Sunday 2 May 1669

(Lord’s day). Up, and by water to White Hall, and there visit my Lord Sandwich, who, after about two months’ absence at Hinchingbroke, come to town last night. I saw him, and very kind; and I am glad he is so, I having not wrote to him all the time, my eyes indeed not letting me. Here with Sir Charles Herbert [Harbord], and my Lord Hinchingbroke, and Sidney, we looked upon the picture of Tangier, designed by Charles Herbert [Harbord], and drawn by Dancre, which my Lord Sandwich admires, as being the truest picture that ever he’s saw in his life: and it is indeed very pretty, and I will be at the cost of having one of them. Thence with them to White Hall, and there walked out the sermon, with one or other; and then saw the Duke of York after sermon, and he talked to me a little; and so away back by water home, and after dinner got my wife to read, and then by coach, she and I, to the Park, and there spent the evening with much pleasure, it proving clear after a little shower, and we mighty fine as yesterday, and people mightily pleased with our coach, as I perceived; but I had not on my fine suit, being really afeard to wear it, it being so fine with the gold lace, though not gay. So home and to supper, and my wife to read, and Tom, my Nepotisme, and then to bed.

8 Annotations

Terry Foreman  •  Link

"the picture of Tangier, designed by Charles Herbert [Harbord], and drawn by Dancre, which my Lord Sandwich admires, as being the truest picture that ever he’s saw in his life:"

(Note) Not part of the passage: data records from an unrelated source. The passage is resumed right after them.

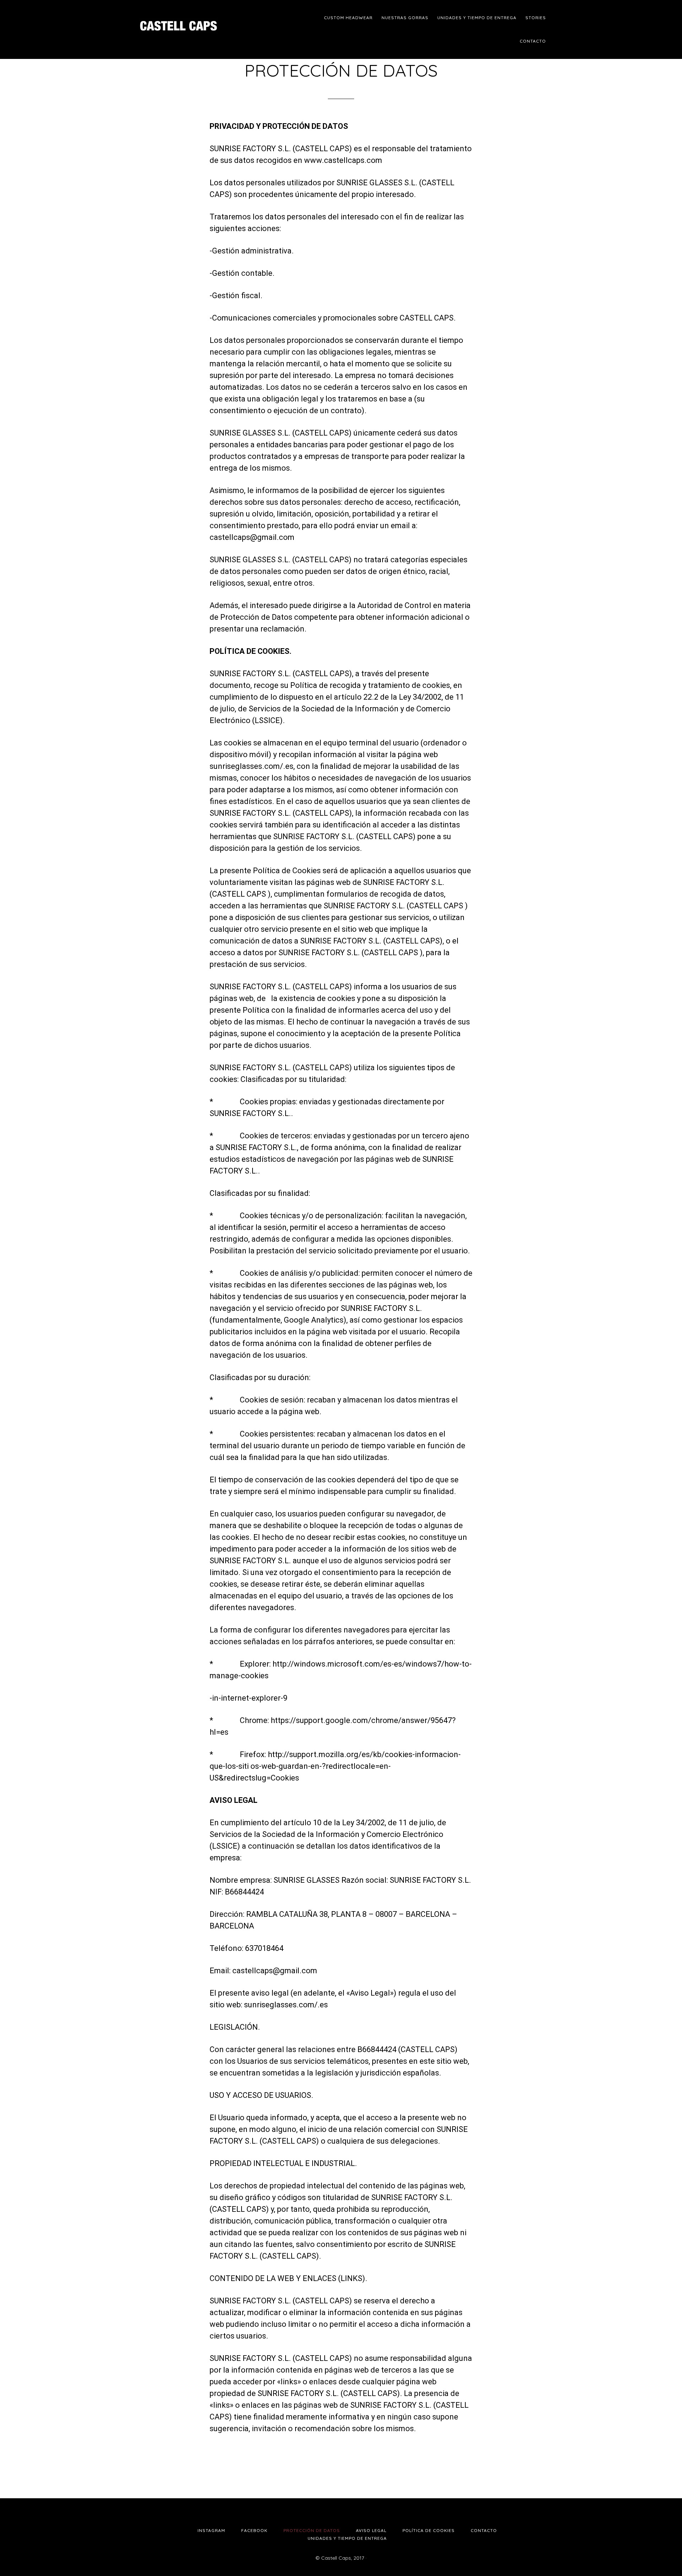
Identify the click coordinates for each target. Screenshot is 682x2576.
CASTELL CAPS (195, 21)
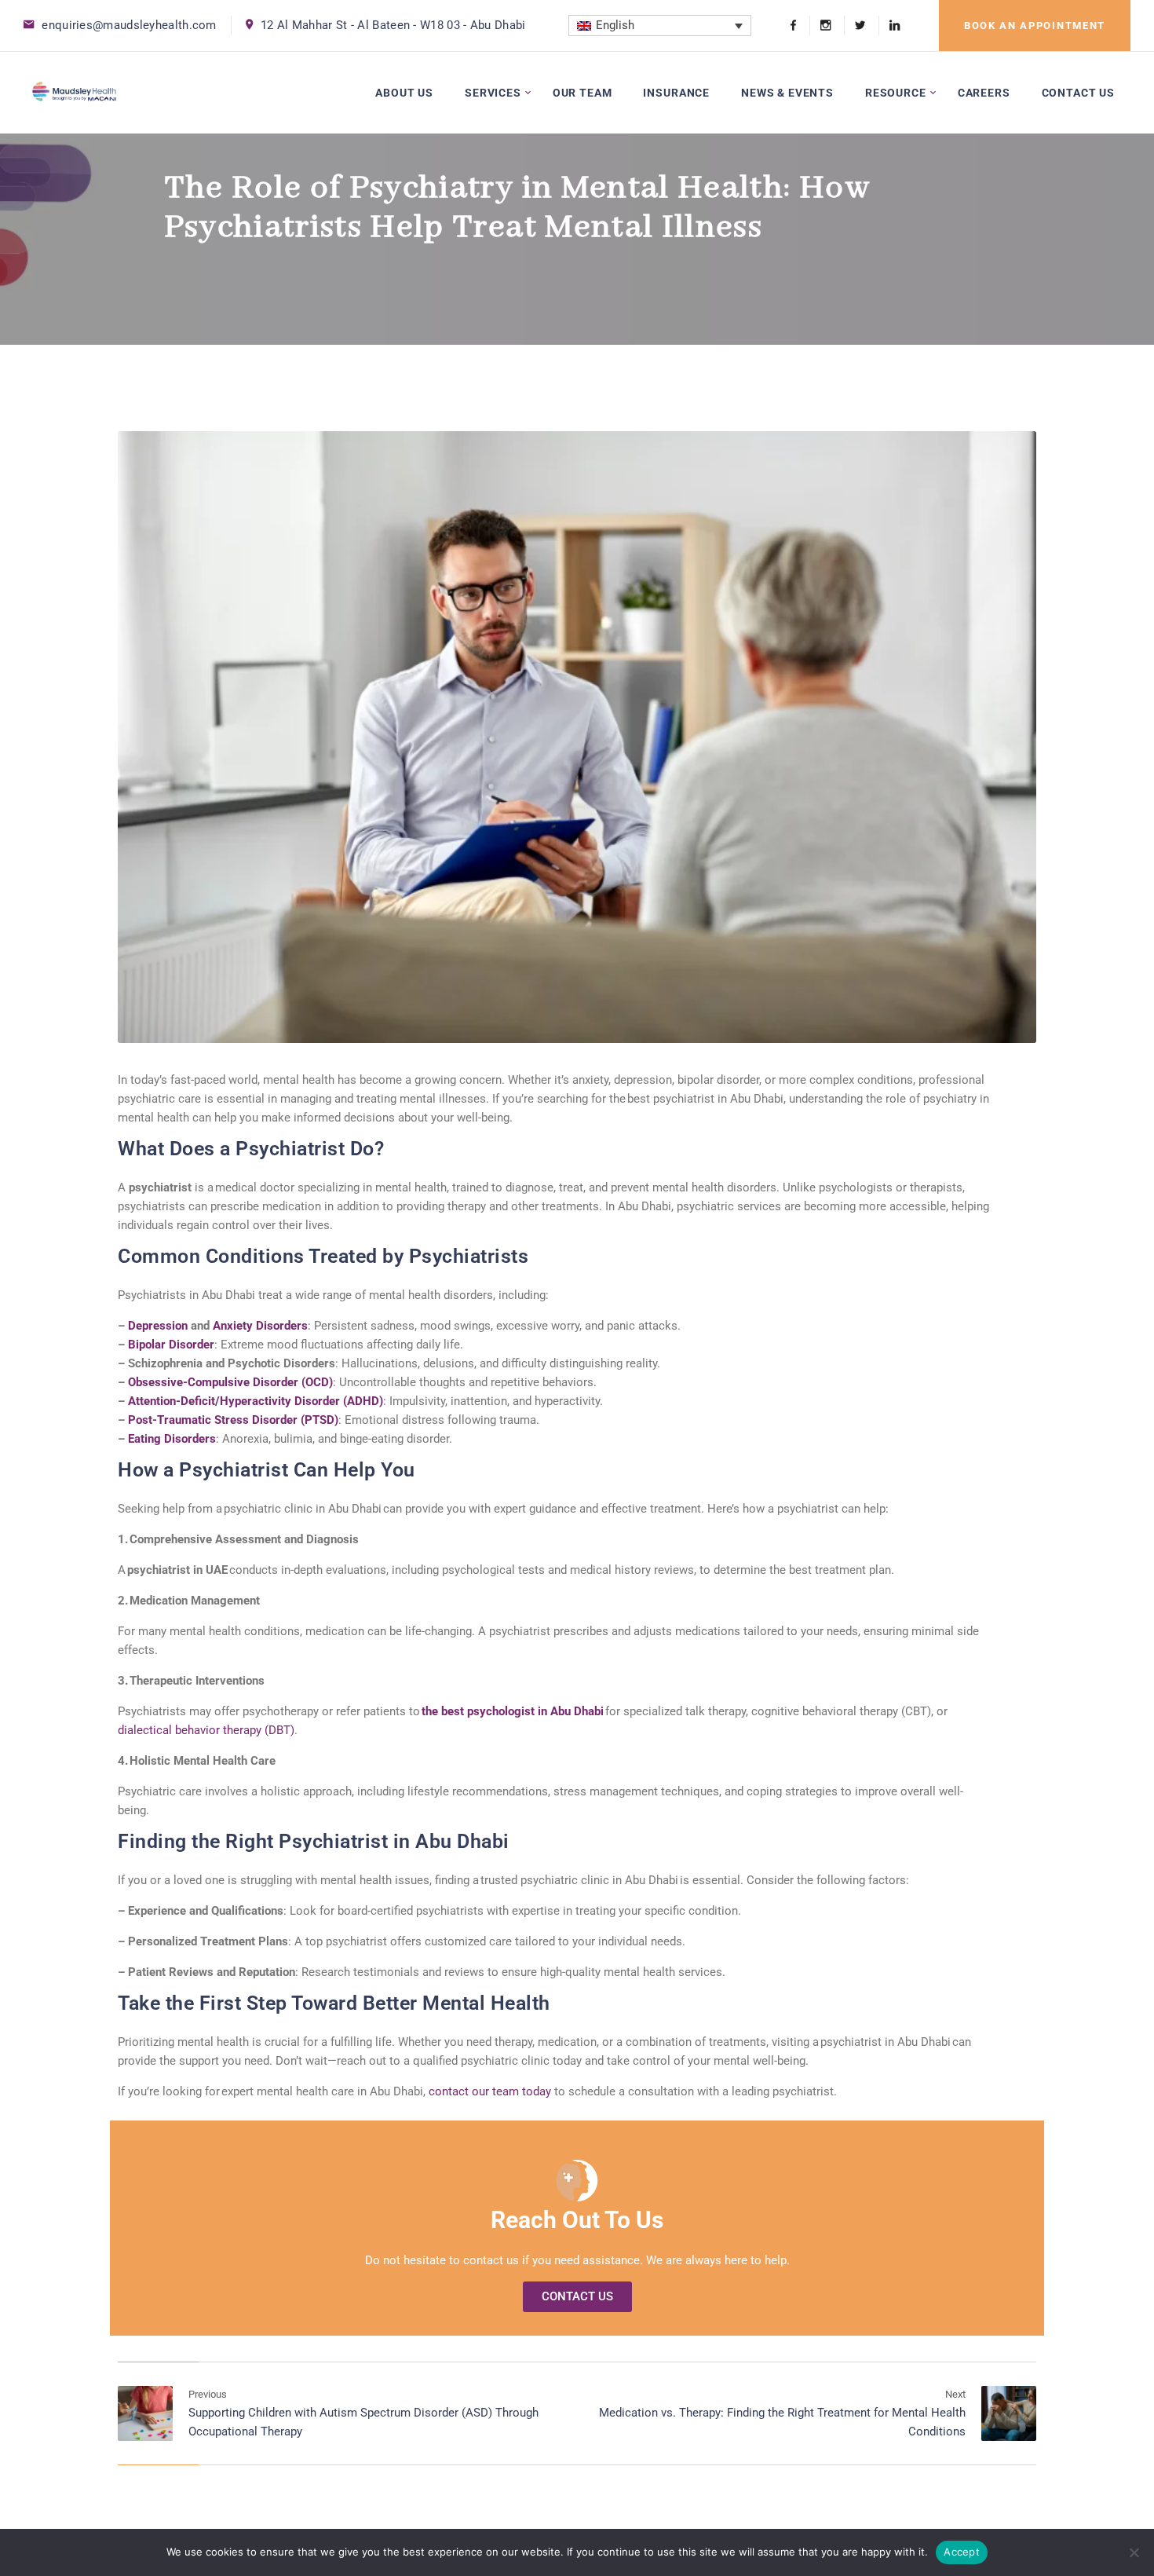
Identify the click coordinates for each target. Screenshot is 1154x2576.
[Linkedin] (889, 25)
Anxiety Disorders (260, 1326)
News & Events (787, 92)
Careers (984, 92)
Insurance (676, 92)
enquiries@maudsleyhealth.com (129, 25)
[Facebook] (793, 25)
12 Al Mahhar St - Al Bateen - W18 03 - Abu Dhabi (393, 25)
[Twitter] (859, 25)
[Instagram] (825, 25)
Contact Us (1078, 92)
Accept (962, 2551)
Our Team (582, 92)
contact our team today (490, 2091)
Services (493, 92)
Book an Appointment (1034, 25)
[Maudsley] (74, 92)
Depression (158, 1326)
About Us (404, 92)
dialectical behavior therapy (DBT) (206, 1730)
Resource (895, 92)
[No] (1134, 2552)
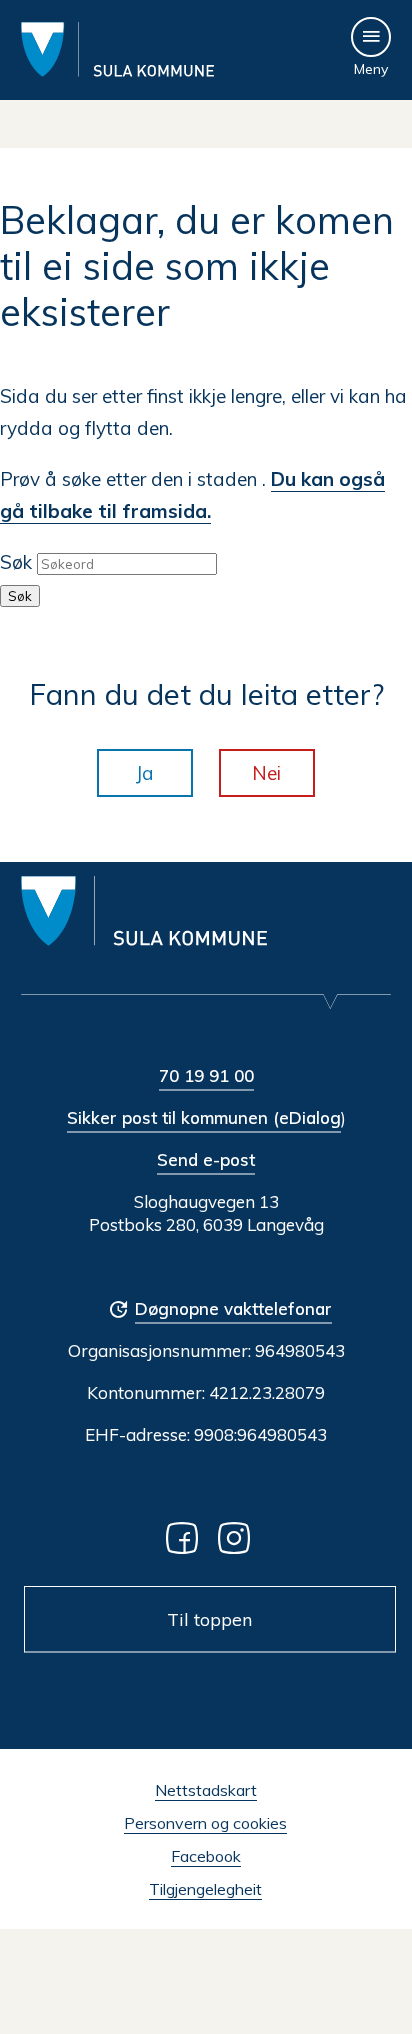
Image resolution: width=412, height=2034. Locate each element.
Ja (145, 773)
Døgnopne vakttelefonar (233, 1308)
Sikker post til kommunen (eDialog (204, 1117)
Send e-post (206, 1159)
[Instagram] (238, 1536)
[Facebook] (186, 1536)
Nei (266, 773)
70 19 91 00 (206, 1075)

See pepsie's 18 Jan 1669 post about such ventures:

The drawings of Tangier by Wenceslaus Hollar in the British Museum show why he was sent to do them later in 1669 (see the one linked by peopsie, then click forward for more to get a sense of the terrain there).

Peter Easton (PHE)  •  Link

Entries of today and yesterday show the unique charm of Sam's diaries. His concerns about looking too flashy or 'gay' in his new suit and coach again show his honest self-reflection. They are feelings most of us have had when buying something a bit flashy (clothes / new hair cut / car). We want to show off; but worried people will think us vain or ridiculous; but irritated if no-one seems to notice!

Australian Susan  •  Link

I wonder if Sam thought his rich attire might attract thieves or beggars?

Robert Gertz  •  Link

I think there's a dollop of practical career fear here too. Sam is likely concerned lest the Duke or the "Cabal" members see him sporting his wealth...Let alone some of the angrier members of Parliament. It could make Jamie wonder, give Buckingham's new people in the Navy something to hit at Sam with, or make him the subject of criticism in Parliament. All devoutly not to be wished, just as modern politicians fear being seen living too high a style. ("I am proud to be the husband of the originator of the new household economy for millionaires..." FDR to Eleanor Roosevelt after a disasterous New York Times article during WWI.} We still see Sam occasionally nervous to be seen at a play by Jamie or Charles, though less so these days.

Claire  •  Link

"...though not gay." Heaven help me, my 21st c. knee-jerk reaction was, "Not that there's anything wrong with that!"
I mourn the loss of the original meaning of the word.

Claire  •  Link

And I now must correct myself. It nagged at me that, almost certainly, "happy or cheerful" was NOT the meaning of gay in Pepys' time.
In 1637, the Oxford English Dictionary defined “gay” as being addicted to the pursuit of physical and social pleasures.
Sam does well to worry.

Don McCahill  •  Link

I wonder what Sandwich thinks. 10 years ago, Sam was his assistant, barely grubbing by. Now he attracts the attention of the King's brother!

And does Sandwich still own Sam money?

How things change.

Andrew Hamilton  •  Link


By "not gay" I think Sam means not too showy. See OED, gay, adj. 4.